Early on in Alien Vs. Predator, we get a glimpse of what one of the recruits for the scientific expedition that sets the plot in motion is watching on TV — the granddaddy of all monster-battle flicks, Frankenstein Meets the Wolf Man. Now, there was a movie born of a desire to get more mileage out of an already well-milked series, despite the franchise having since attained a faux classic status.

OK, got that? Now look at the cast of AvP — hardly A-list actors, right? Oh, sure, there’s a nod to the Alien franchise in casting Lance Henriksen, but face facts: Henriken is best known for lending dignity and presence to low-budget horror films like Pumpkinhead and the Stuart Gordon Pit and the Pendulum.

So what we have here is simply a largish-budget B-movie in the spirit of Frankenstein Meets the Wolf Man, King Kong Vs. Godzilla (AvP‘s battling monsters, in fact, often recall the old men-in-rubber-suits look of the Toei-produced films of that era) and all such endeavours to squeeze another buck out of a wheezy premise.

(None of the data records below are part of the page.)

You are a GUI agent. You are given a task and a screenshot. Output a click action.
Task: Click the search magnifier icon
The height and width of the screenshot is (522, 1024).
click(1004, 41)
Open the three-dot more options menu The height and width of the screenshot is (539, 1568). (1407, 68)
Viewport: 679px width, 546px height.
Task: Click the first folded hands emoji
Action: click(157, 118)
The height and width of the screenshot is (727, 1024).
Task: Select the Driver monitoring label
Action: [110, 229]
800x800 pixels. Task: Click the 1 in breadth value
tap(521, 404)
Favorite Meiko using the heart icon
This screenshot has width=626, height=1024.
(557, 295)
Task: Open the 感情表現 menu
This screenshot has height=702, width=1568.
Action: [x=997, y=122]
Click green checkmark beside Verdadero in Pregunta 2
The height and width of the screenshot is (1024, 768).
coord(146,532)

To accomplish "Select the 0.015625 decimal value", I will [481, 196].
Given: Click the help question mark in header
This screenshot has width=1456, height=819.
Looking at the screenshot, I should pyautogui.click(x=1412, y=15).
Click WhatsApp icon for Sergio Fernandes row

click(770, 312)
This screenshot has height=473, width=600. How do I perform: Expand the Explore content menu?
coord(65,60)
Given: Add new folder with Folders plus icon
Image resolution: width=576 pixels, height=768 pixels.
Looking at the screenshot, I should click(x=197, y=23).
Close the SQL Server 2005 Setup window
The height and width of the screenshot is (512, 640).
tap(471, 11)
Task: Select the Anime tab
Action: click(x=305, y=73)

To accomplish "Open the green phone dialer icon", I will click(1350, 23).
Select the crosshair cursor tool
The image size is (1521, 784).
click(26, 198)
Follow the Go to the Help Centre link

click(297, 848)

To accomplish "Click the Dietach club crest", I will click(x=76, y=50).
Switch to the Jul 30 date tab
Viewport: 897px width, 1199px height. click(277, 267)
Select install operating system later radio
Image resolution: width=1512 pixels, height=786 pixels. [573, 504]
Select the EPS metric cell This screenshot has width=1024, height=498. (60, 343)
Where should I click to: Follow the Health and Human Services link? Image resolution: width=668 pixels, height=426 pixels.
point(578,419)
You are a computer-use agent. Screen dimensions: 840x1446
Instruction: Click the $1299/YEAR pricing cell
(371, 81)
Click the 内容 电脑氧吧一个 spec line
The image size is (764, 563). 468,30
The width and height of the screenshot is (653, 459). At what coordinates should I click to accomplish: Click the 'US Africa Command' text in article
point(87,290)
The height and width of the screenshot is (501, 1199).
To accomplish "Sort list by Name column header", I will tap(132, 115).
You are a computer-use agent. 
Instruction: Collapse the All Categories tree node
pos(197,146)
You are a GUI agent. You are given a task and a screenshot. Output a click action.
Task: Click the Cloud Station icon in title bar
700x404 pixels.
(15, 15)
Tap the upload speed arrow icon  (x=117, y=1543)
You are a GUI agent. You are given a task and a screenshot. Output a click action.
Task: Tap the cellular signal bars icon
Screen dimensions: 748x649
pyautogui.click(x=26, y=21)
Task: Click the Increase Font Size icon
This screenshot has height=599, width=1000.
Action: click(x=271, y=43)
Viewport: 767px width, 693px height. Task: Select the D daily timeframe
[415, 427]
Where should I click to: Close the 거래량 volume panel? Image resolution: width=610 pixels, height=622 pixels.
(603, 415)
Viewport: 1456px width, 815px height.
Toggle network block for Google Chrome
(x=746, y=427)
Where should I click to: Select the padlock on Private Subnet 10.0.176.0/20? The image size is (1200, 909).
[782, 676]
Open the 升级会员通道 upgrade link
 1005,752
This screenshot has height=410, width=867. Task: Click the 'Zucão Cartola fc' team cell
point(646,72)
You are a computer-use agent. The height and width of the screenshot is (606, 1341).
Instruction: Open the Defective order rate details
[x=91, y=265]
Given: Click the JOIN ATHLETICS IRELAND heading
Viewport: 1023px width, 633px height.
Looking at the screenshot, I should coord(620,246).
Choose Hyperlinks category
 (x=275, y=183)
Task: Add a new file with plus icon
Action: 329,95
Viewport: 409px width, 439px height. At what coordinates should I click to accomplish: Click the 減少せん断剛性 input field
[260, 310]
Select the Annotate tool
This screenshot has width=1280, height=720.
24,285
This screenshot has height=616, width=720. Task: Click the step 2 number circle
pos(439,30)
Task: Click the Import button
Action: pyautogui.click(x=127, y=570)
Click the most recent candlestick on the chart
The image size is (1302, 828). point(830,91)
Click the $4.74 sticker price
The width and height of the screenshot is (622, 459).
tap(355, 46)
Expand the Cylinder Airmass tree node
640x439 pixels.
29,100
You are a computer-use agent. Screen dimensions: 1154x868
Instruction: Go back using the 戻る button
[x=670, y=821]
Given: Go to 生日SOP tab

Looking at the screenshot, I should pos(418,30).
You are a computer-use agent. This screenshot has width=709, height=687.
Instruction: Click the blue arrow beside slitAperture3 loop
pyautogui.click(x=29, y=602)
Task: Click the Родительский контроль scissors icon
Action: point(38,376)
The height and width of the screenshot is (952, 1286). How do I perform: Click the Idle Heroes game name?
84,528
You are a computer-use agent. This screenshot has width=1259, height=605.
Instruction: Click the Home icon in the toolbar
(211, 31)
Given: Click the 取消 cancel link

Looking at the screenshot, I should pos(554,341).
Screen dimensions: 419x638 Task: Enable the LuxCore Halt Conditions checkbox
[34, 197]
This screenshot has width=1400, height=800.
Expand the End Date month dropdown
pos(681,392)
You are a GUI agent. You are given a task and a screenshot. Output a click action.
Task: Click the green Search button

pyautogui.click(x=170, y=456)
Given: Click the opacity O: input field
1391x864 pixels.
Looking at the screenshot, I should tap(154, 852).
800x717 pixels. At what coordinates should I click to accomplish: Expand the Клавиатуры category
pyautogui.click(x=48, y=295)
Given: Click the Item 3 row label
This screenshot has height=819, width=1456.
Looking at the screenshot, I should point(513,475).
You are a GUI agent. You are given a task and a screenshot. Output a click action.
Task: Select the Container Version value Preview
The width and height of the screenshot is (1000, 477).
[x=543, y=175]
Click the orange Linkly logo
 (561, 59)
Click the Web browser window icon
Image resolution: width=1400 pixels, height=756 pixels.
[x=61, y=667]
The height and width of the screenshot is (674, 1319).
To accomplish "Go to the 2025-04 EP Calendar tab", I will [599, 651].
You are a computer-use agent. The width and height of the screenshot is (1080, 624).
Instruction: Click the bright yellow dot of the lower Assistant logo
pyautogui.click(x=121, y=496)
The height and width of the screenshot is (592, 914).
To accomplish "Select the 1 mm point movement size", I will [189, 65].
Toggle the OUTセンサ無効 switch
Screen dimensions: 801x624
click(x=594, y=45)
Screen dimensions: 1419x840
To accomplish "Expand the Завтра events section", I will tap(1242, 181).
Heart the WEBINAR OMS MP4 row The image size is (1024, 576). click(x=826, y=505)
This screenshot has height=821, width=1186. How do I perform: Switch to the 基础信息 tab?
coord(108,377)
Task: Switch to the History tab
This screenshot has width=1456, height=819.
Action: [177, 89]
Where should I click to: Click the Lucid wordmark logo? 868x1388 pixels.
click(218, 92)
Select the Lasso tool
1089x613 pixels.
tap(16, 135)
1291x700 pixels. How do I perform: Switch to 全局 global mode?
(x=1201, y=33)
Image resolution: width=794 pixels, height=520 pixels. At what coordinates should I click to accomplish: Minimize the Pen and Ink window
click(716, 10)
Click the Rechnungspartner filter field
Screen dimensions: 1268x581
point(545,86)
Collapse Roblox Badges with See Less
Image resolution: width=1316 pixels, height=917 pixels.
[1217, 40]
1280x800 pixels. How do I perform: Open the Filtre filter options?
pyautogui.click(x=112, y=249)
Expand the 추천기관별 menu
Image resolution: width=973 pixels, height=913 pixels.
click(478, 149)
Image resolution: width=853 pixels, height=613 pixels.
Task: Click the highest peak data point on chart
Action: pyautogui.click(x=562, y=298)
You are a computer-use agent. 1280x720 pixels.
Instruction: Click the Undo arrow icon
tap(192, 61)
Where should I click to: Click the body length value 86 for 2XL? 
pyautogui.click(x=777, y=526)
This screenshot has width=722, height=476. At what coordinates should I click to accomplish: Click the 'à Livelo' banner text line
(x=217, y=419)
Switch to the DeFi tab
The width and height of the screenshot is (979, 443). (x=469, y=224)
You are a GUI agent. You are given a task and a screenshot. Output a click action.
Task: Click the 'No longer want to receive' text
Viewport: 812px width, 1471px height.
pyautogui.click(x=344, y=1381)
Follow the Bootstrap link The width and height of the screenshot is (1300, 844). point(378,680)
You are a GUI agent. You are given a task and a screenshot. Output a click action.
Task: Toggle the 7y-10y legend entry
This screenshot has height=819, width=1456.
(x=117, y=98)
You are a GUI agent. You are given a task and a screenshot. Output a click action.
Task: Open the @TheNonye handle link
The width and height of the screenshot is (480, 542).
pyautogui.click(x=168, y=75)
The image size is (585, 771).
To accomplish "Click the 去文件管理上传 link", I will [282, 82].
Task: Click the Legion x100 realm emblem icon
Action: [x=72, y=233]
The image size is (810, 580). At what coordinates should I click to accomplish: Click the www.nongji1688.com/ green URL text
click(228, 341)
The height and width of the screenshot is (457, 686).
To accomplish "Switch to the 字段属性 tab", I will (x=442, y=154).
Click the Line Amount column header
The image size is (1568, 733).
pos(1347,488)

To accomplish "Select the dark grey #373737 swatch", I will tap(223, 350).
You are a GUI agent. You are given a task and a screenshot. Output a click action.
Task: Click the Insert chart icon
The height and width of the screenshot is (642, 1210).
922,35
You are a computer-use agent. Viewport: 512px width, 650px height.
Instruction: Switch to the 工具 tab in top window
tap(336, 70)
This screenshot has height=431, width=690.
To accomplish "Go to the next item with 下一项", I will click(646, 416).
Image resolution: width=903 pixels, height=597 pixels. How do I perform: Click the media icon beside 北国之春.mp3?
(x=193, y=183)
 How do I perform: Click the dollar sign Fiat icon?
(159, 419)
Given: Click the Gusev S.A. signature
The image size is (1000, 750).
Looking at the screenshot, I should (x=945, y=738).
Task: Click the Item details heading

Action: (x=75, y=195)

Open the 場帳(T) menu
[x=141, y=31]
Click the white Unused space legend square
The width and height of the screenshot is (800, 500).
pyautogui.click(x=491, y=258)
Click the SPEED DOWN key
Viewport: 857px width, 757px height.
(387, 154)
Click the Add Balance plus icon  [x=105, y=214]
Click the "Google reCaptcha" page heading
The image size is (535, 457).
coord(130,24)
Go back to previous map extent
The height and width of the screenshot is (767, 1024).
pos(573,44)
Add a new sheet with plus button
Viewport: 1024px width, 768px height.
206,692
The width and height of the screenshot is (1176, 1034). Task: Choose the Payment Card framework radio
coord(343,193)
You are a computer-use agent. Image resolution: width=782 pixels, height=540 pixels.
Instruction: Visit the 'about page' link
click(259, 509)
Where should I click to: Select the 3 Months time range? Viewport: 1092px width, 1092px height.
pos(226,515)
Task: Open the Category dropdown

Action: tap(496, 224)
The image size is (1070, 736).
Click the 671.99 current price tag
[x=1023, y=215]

So why are so many people acting surprised and perturbed by the fact that AvP isn’t exactly high art?

One person I spoke to had watched the artistically ambitious Alien Resurrection by Jean-Pierre Jeunet (Amelie) just prior to AvP — something akin to watching James Whale’s Bride of Frankenstein and then expecting Meets the Wolf Man to measure up to it. And even at that, it’s not like the pedigree in this sub-genre is astonishingly high. Ridley Scott’s original Alien (1979), for all its cinematic horror merits, boasts essentially the same plot (and some of the same plot devices) as Edward L. Cahn’s ultra-cheesy It! The Terror From Beyond Space with Ray “Crash” Corrigan in a badly tailored rubber monster suit. And the Predator movies never were anything other than inflated B-pictures with extra polish.

What I’m getting at is simply that AvP isn’t some kind of ghastly betrayal of anything. It’s just a rather silly exercise in schlock sci-fi horror that doesn’t pretend to be anything else. I can’t imagine what anyone was otherwise expecting from the director of Resident Evil and Mortal Kombat. And in a summer that’s been rife with pseudo-important twaddle like Troy and The Day After Tomorrow, that’s not such a bad thing. So on that level, I kind of enjoyed the nonsense — some of which is even mildly creative.

The plot is purely functional, adhering slavishly to formula. For instance, within a minute of being introduced to Ewan Bremner’s character, there’s no doubt that he’s slated for slaughter. However, the Antarctic location, with its lost remnant of civilization 2,000 feet under the ice, is a nice departure that suggests someone had been reading H.P. Lovecraft or A. Merritt (or, at the very least, had seen the ’35 version of She). That AvP takes a dime-store approach to this is another matter, though one in keeping with the overall B-picture aura that hangs over the whole production.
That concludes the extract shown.